-- begin --

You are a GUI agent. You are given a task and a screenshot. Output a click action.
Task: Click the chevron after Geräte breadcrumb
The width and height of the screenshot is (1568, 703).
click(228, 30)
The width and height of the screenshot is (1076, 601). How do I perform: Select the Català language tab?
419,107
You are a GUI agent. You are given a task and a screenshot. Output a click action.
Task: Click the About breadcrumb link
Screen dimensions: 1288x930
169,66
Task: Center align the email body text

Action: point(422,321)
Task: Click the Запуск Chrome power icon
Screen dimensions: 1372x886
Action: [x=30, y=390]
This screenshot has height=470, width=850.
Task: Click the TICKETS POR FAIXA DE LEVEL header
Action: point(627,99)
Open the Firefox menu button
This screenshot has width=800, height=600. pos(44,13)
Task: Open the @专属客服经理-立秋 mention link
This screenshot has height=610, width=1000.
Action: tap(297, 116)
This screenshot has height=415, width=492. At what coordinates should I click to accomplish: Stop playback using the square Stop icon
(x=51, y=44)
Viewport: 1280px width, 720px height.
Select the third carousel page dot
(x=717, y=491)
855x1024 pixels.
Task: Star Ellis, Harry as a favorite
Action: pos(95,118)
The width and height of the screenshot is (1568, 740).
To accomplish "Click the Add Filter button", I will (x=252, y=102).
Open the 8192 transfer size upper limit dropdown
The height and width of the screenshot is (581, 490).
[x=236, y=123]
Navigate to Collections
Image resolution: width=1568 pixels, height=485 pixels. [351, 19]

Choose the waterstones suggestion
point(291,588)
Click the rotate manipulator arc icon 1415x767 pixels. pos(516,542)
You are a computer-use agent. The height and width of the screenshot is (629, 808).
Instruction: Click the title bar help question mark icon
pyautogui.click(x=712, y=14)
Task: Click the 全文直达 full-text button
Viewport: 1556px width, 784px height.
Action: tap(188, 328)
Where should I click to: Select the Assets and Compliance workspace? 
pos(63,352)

-- end --

What to do>
Reproduce these lines exactly as they appear.

Final result>
You are a GUI agent. You are given a task and a screenshot. Output a click action.
Task: Click the chevron after Geräte breadcrumb
The width and height of the screenshot is (1568, 703).
click(228, 30)
The width and height of the screenshot is (1076, 601). How do I perform: Select the Català language tab?
419,107
You are a GUI agent. You are given a task and a screenshot. Output a click action.
Task: Click the About breadcrumb link
Screen dimensions: 1288x930
169,66
Task: Center align the email body text

Action: point(422,321)
Task: Click the Запуск Chrome power icon
Screen dimensions: 1372x886
Action: [x=30, y=390]
This screenshot has height=470, width=850.
Task: Click the TICKETS POR FAIXA DE LEVEL header
Action: point(627,99)
Open the Firefox menu button
This screenshot has width=800, height=600. pos(44,13)
Task: Open the @专属客服经理-立秋 mention link
This screenshot has height=610, width=1000.
Action: tap(297, 116)
This screenshot has height=415, width=492. At what coordinates should I click to accomplish: Stop playback using the square Stop icon
(x=51, y=44)
Viewport: 1280px width, 720px height.
Select the third carousel page dot
(x=717, y=491)
855x1024 pixels.
Task: Star Ellis, Harry as a favorite
Action: pos(95,118)
The width and height of the screenshot is (1568, 740).
To accomplish "Click the Add Filter button", I will (x=252, y=102).
Open the 8192 transfer size upper limit dropdown
The height and width of the screenshot is (581, 490).
[x=236, y=123]
Navigate to Collections
Image resolution: width=1568 pixels, height=485 pixels. [351, 19]

Choose the waterstones suggestion
point(291,588)
Click the rotate manipulator arc icon 1415x767 pixels. pos(516,542)
You are a computer-use agent. The height and width of the screenshot is (629, 808).
Instruction: Click the title bar help question mark icon
pyautogui.click(x=712, y=14)
Task: Click the 全文直达 full-text button
Viewport: 1556px width, 784px height.
Action: tap(188, 328)
Where should I click to: Select the Assets and Compliance workspace? 
pos(63,352)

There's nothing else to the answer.